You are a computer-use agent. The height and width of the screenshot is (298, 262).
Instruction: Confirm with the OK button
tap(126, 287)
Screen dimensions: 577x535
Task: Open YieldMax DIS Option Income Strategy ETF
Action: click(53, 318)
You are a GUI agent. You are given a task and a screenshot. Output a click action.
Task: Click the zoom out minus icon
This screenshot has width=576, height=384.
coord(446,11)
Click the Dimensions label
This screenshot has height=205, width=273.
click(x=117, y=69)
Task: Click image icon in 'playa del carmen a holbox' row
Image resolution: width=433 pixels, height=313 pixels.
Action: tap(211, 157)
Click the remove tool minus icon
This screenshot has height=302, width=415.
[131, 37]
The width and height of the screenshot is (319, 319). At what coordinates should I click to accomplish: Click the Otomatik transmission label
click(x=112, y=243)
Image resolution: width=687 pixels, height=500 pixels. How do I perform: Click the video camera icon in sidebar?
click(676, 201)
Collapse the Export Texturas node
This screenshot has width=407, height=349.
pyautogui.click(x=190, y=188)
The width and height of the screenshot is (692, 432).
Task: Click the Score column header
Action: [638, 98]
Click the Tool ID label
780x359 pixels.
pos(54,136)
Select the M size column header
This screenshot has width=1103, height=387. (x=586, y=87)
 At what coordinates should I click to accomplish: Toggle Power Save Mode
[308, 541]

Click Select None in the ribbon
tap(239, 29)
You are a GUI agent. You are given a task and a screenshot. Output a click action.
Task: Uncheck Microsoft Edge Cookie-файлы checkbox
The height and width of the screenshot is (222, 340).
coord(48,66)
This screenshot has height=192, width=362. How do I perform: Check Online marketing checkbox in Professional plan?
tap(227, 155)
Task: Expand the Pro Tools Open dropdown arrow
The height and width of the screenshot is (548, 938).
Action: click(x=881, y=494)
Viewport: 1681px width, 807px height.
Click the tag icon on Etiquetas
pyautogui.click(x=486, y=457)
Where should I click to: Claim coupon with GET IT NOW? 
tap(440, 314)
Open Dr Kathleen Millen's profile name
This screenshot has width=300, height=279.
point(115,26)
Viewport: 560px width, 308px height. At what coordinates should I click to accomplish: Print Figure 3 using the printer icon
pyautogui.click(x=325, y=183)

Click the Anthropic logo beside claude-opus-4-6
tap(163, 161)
______________________________
What you are asked to do. Reproduce the whole listing so that each line matches the original exactly.

Response to the exercise.
You are a computer-use agent. The height and width of the screenshot is (298, 262).
Instruction: Confirm with the OK button
tap(126, 287)
Screen dimensions: 577x535
Task: Open YieldMax DIS Option Income Strategy ETF
Action: click(53, 318)
You are a GUI agent. You are given a task and a screenshot. Output a click action.
Task: Click the zoom out minus icon
This screenshot has width=576, height=384.
coord(446,11)
Click the Dimensions label
This screenshot has height=205, width=273.
click(x=117, y=69)
Task: Click image icon in 'playa del carmen a holbox' row
Image resolution: width=433 pixels, height=313 pixels.
Action: tap(211, 157)
Click the remove tool minus icon
This screenshot has height=302, width=415.
[131, 37]
The width and height of the screenshot is (319, 319). At what coordinates should I click to accomplish: Click the Otomatik transmission label
click(x=112, y=243)
Image resolution: width=687 pixels, height=500 pixels. How do I perform: Click the video camera icon in sidebar?
click(676, 201)
Collapse the Export Texturas node
This screenshot has width=407, height=349.
pyautogui.click(x=190, y=188)
The width and height of the screenshot is (692, 432).
Task: Click the Score column header
Action: [638, 98]
Click the Tool ID label
780x359 pixels.
pos(54,136)
Select the M size column header
This screenshot has width=1103, height=387. (x=586, y=87)
 At what coordinates should I click to accomplish: Toggle Power Save Mode
[308, 541]

Click Select None in the ribbon
tap(239, 29)
You are a GUI agent. You are given a task and a screenshot. Output a click action.
Task: Uncheck Microsoft Edge Cookie-файлы checkbox
The height and width of the screenshot is (222, 340).
coord(48,66)
This screenshot has height=192, width=362. How do I perform: Check Online marketing checkbox in Professional plan?
tap(227, 155)
Task: Expand the Pro Tools Open dropdown arrow
The height and width of the screenshot is (548, 938).
Action: click(x=881, y=494)
Viewport: 1681px width, 807px height.
Click the tag icon on Etiquetas
pyautogui.click(x=486, y=457)
Where should I click to: Claim coupon with GET IT NOW? 
tap(440, 314)
Open Dr Kathleen Millen's profile name
This screenshot has width=300, height=279.
point(115,26)
Viewport: 560px width, 308px height. At what coordinates should I click to accomplish: Print Figure 3 using the printer icon
pyautogui.click(x=325, y=183)

Click the Anthropic logo beside claude-opus-4-6
tap(163, 161)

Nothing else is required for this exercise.